Quels retours sont attendus en Bleu ?

T.L. : On a besoin de continuité au niveau des postes clés, notamment au niveau de la charnière. En ce moment, Camille Lopez est très observé et il est de retour à son meilleur niveau. Il faut aussi un buteur de la stature de Morgan Parra. En plus, ces deux là évoluent en club et se connaissent très bien. D'autres postes posent question, comme en troisième ligne où l'on manque d'un joueur capable de dynamiter les défenses. Je trouve qu'il manque aussi de la vitesse aux ailes. Nous avons des ailiers puissants, mais nous manquons de joueurs au profil explosif de Cheslin Kolbe ou Jonny May par exemple. Nous devons trouver ces joueurs.

On a besoin de continuité au niveau des postes clés, notamment au niveau de la charnière

Le poste de numéro huit pose problème également...

T.L. : Aujourd'hui, personne ne sort du lot en effet. Louis Picamoles va forcément être évoqué à un moment, mais d'ici là on va continuer avec des solutions alternatives comme Kévin Gourdon, ou Fabien Sanconnie. Jordan Joseph est également suivi, mais il est encore jeune et tendre. Il y a aussi Anthony Jelonch, qui commence à évoluer régulièrement au poste.

Louis Carbonel - France U20
Louis Carbonel - France U20

Faut-il déjà convoquer des Bleuets champions du monde ?

T.L. : Ceux qui méritent d'être vus évoluent à des postes où il y a beaucoup de concurrence. Je pense à Kylian Geraci en deuxième ligne par exemple, qui a quelque chose de plus dans la puissance, le franchissement et la dimension athlétique. Je pense aussi à Louis Carbonel, mais là encore, il est derrière son coéquipier de club Anthony Belleau et surtout Camille Lopez, qui est indéboulonnable. Romain N'Tamack mériterait d'être vu au centre aussi, histoire d'avoir un 12 distributeur. Mais ce ne sont pas des évidences.
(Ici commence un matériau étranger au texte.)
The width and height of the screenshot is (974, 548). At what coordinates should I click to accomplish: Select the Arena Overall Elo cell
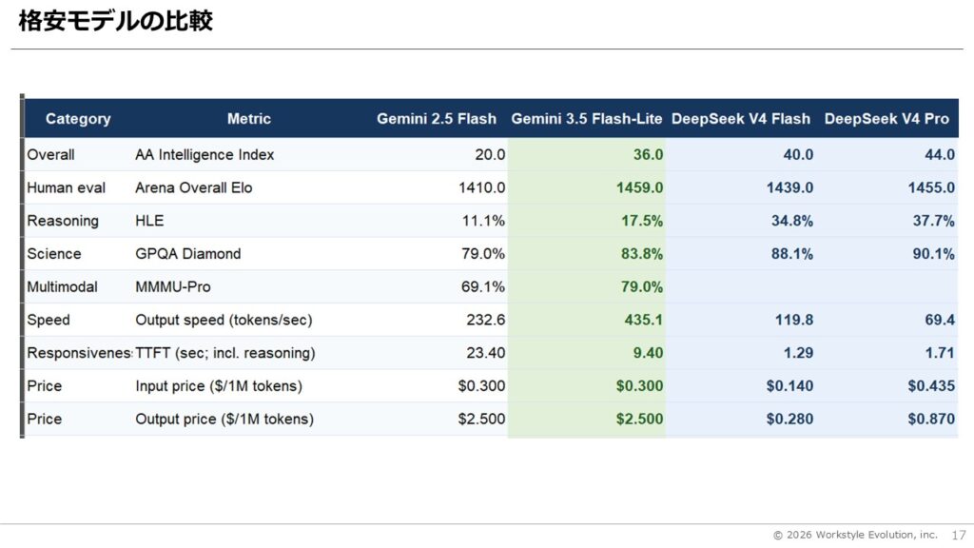point(193,187)
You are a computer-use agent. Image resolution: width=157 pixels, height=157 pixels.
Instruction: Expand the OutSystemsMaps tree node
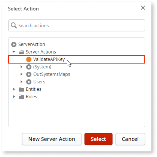(x=21, y=74)
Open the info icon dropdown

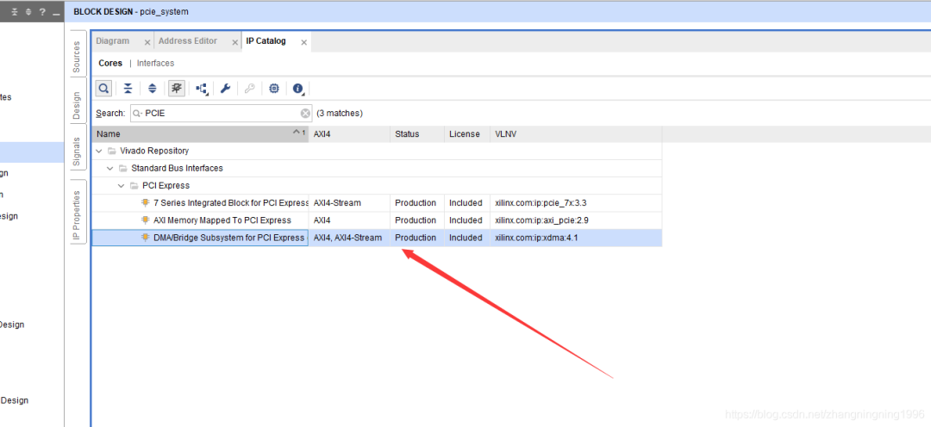pos(298,89)
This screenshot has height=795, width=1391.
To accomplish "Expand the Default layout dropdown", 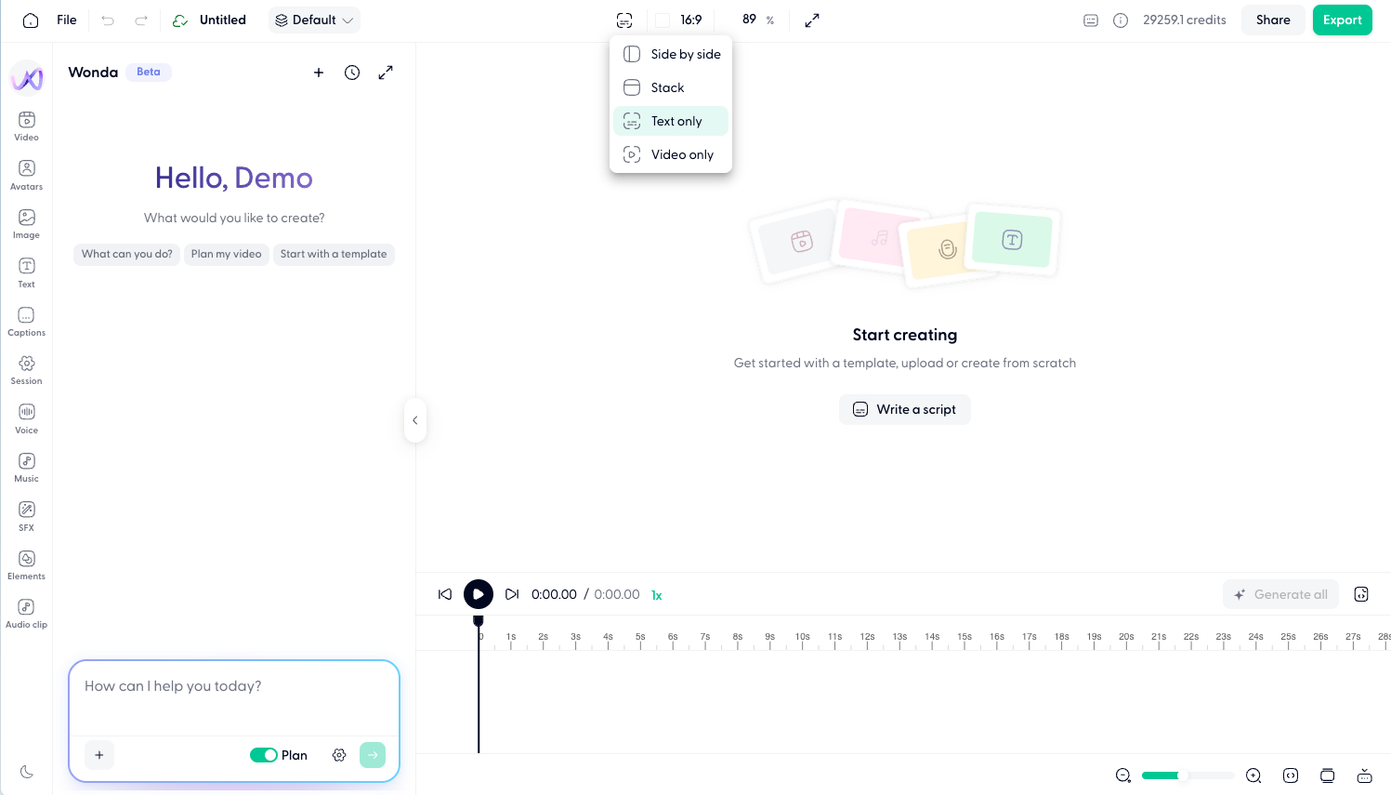I will coord(314,20).
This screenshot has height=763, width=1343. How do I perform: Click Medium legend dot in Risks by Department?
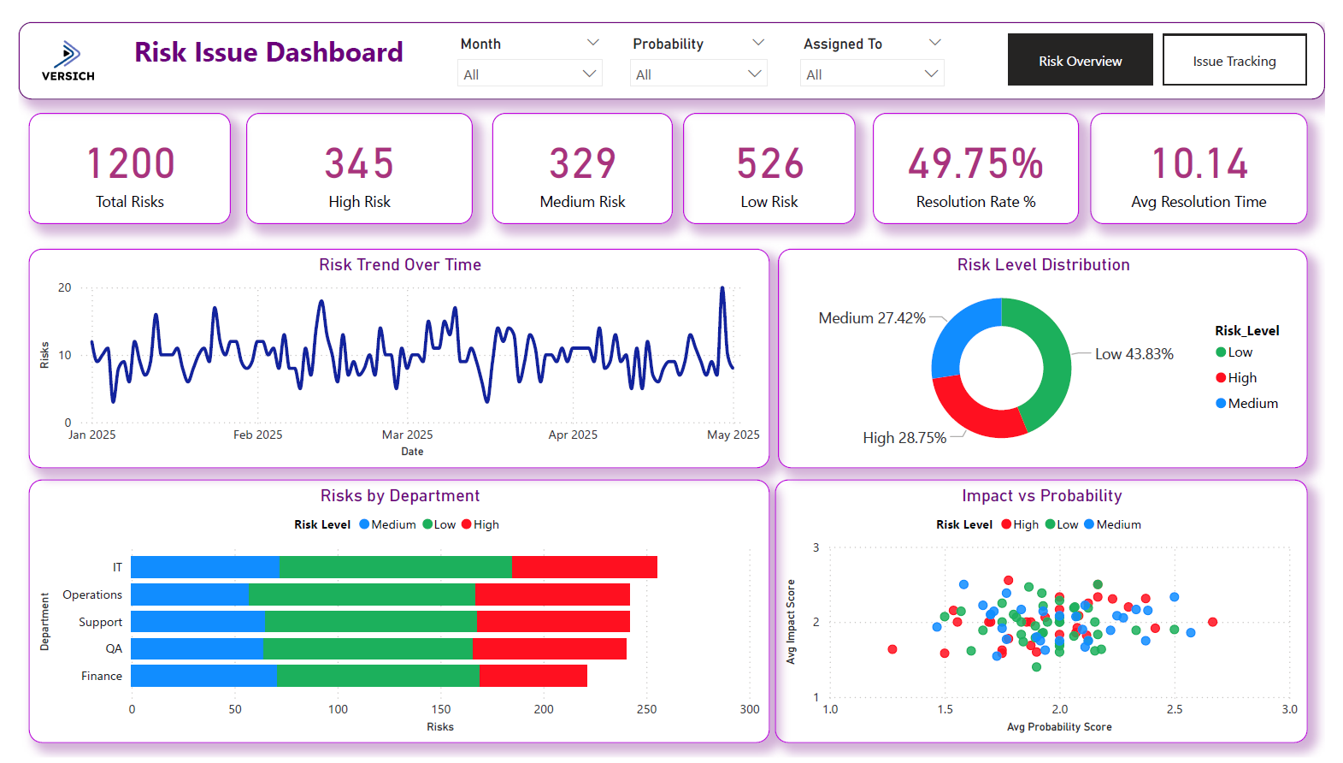click(364, 524)
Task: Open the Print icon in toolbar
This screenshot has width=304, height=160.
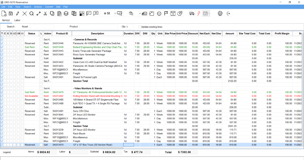Action: (x=220, y=14)
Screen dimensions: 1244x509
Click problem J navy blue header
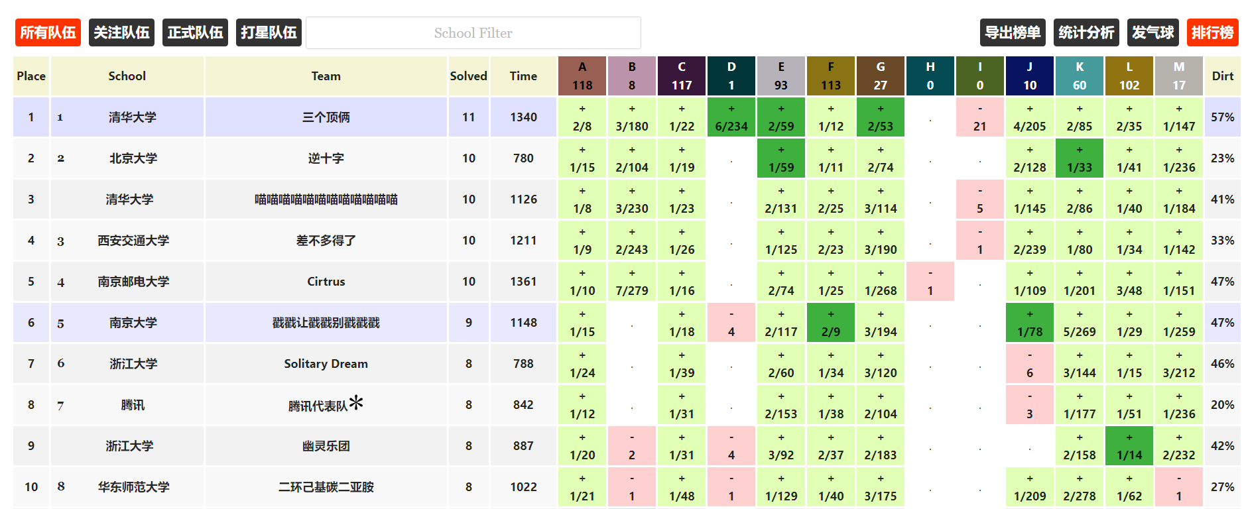1029,76
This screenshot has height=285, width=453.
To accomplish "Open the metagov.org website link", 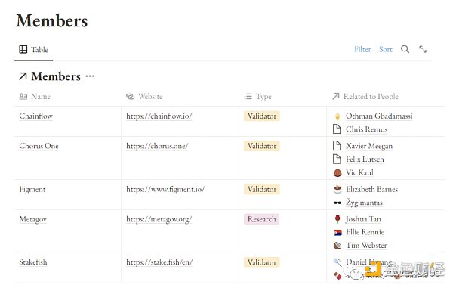I will [159, 219].
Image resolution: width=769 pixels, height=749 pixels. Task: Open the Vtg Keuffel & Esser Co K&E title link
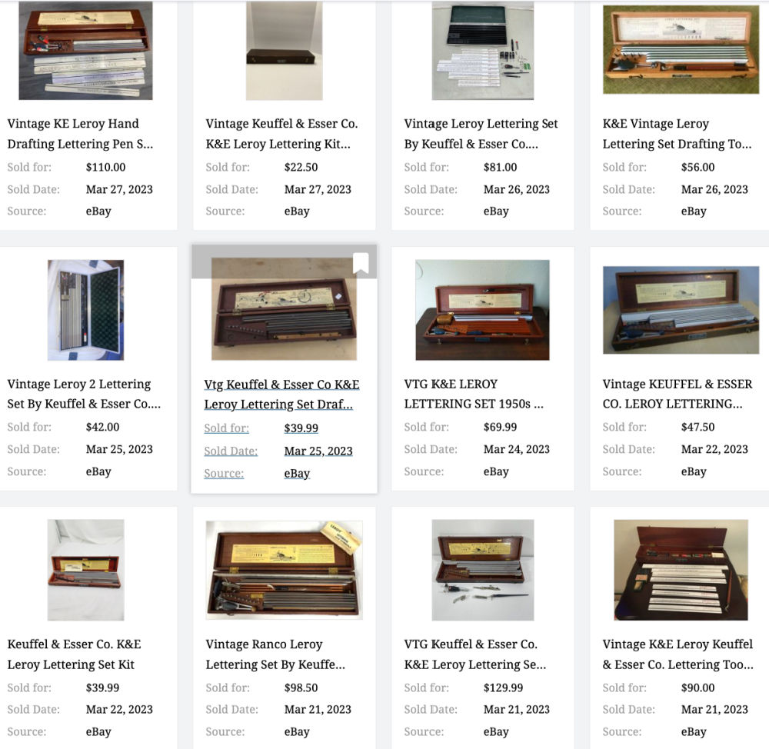tap(281, 394)
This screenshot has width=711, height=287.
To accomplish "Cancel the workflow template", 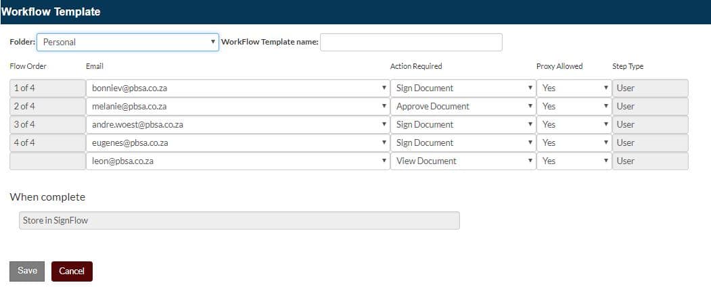I will [x=72, y=271].
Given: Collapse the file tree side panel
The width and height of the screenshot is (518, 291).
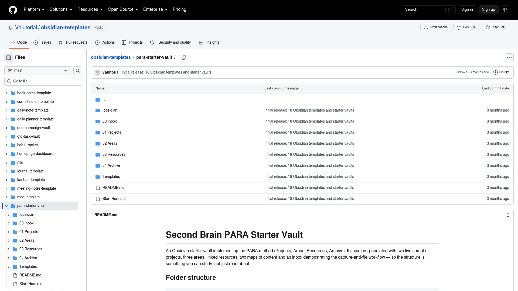Looking at the screenshot, I should click(x=9, y=57).
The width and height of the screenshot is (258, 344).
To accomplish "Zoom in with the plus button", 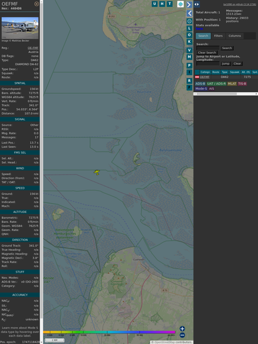I will point(182,328).
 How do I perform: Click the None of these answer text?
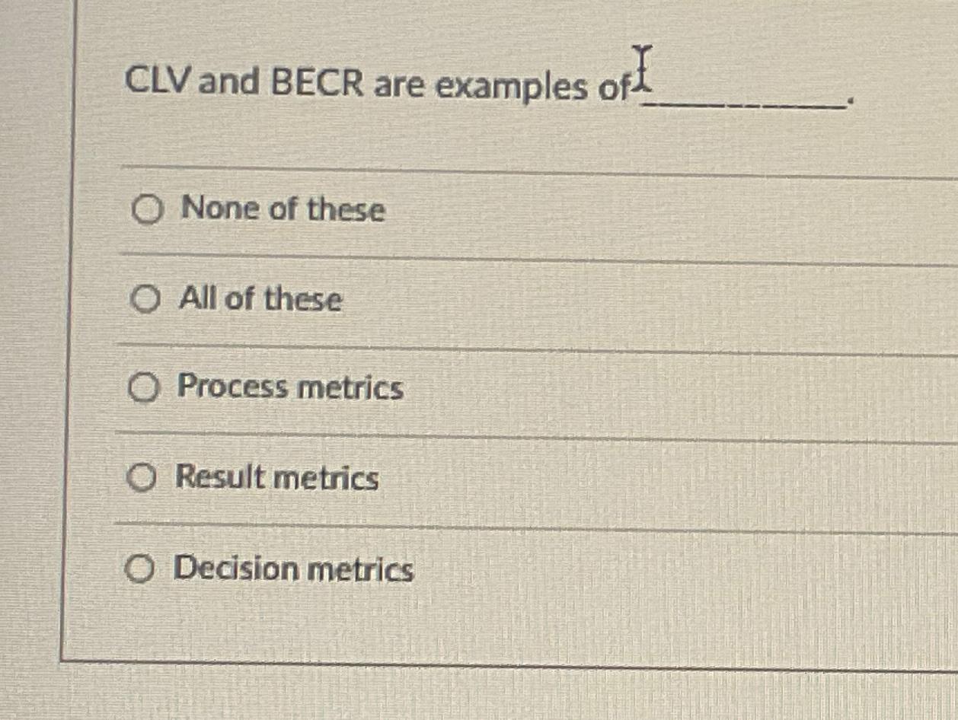pyautogui.click(x=283, y=209)
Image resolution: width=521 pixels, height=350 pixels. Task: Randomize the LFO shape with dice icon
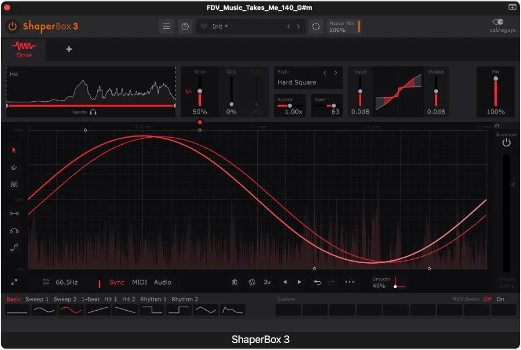251,282
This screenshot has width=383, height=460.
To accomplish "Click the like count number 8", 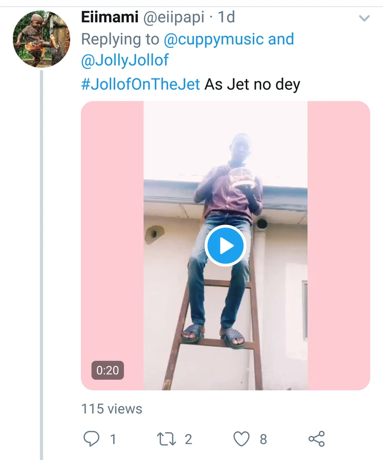I will [x=263, y=439].
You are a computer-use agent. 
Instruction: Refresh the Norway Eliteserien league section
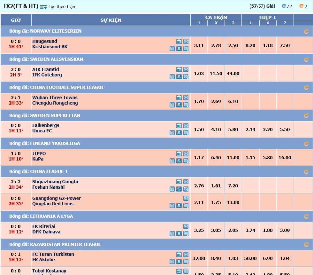tap(306, 31)
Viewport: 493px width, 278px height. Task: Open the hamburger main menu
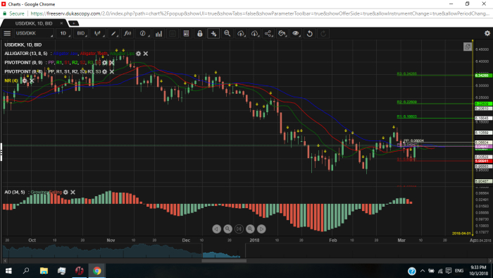pos(7,33)
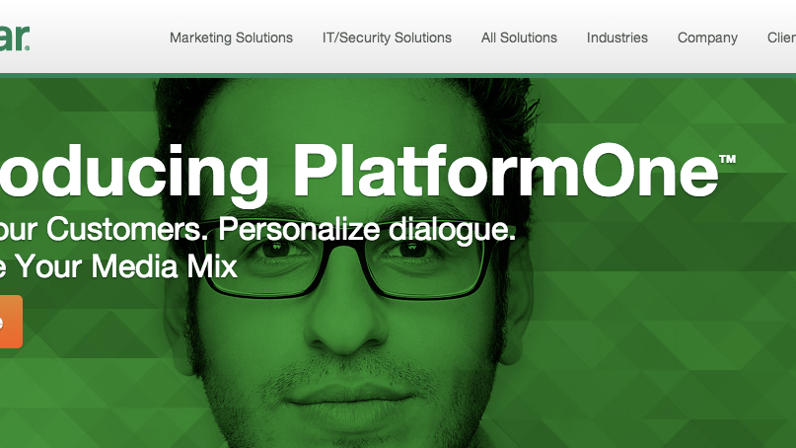Image resolution: width=796 pixels, height=448 pixels.
Task: Click the partially visible Clients nav item
Action: pos(782,37)
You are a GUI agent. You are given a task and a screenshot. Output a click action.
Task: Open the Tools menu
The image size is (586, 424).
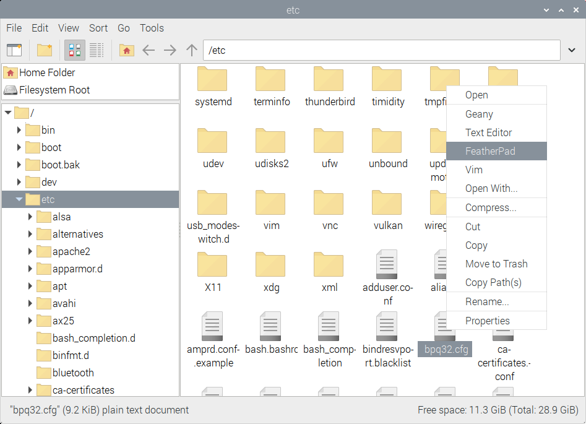point(152,28)
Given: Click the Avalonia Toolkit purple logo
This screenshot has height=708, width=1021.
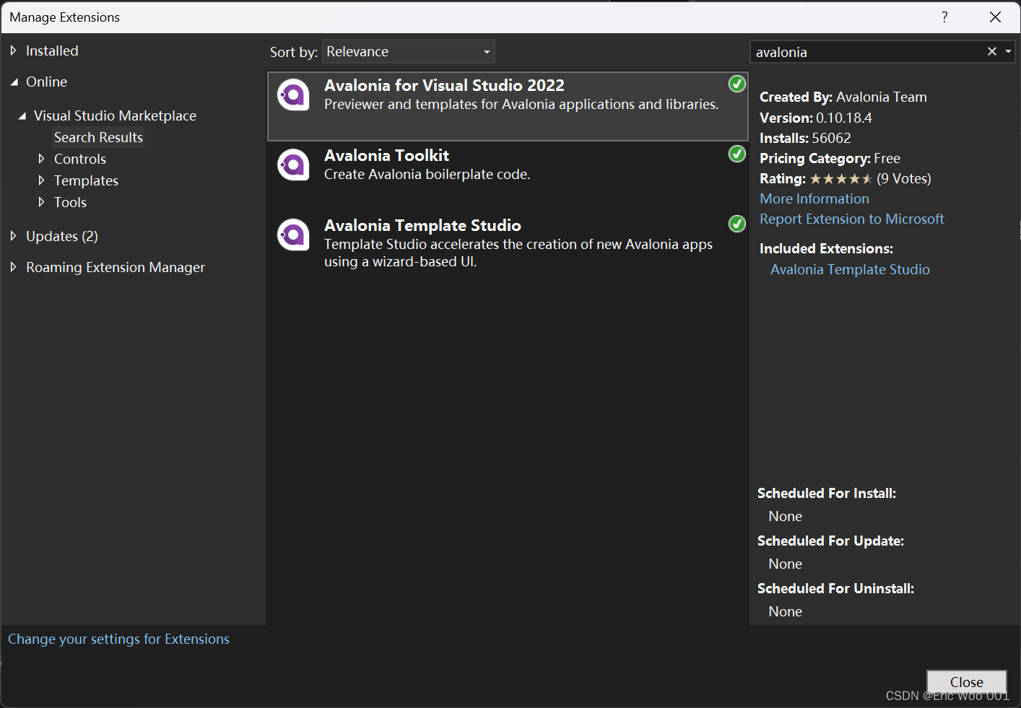Looking at the screenshot, I should tap(293, 165).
Romain N'Tamack - France U20
Romain N'Tamack - France U20

Que faire d'eux alors ?

T.L. : Déjà ils doivent faire le nécessaire pour jouer dans leurs clubs. Ensuite, il faut les intéresser à la sélection en les convoquant avec le Groupe France, comme les Anglais ou les Néo-zélandais le font très bien avec Marcus Smith (jeune ouvreur des Harlequins, ndlr), ou le talonneur des moins de 20 ans néo-zélandais Asafo Aumua, qui sont régulièrement appelés à travailler avec la sélection tout en étant préservés. Je pense que nous pourrions le faire davantage. Ce sont des choix forts auxquels il faut se tenir, même si les jeunes jouent moins dans leurs clubs. Jack Goodhue est un autre bon exemple : certains ne l'ont pas vu arriver, mais cela fait trois ans qu'il participe aux stages des All Blacks. Voilà pourquoi il est d'emblée prêt pour le niveau international. Idem pour l'ouvreur Richie Mo'unga. Après, ces joueurs appartiennent à leur fédération. Ce n'est pas le même contexte que chez nous.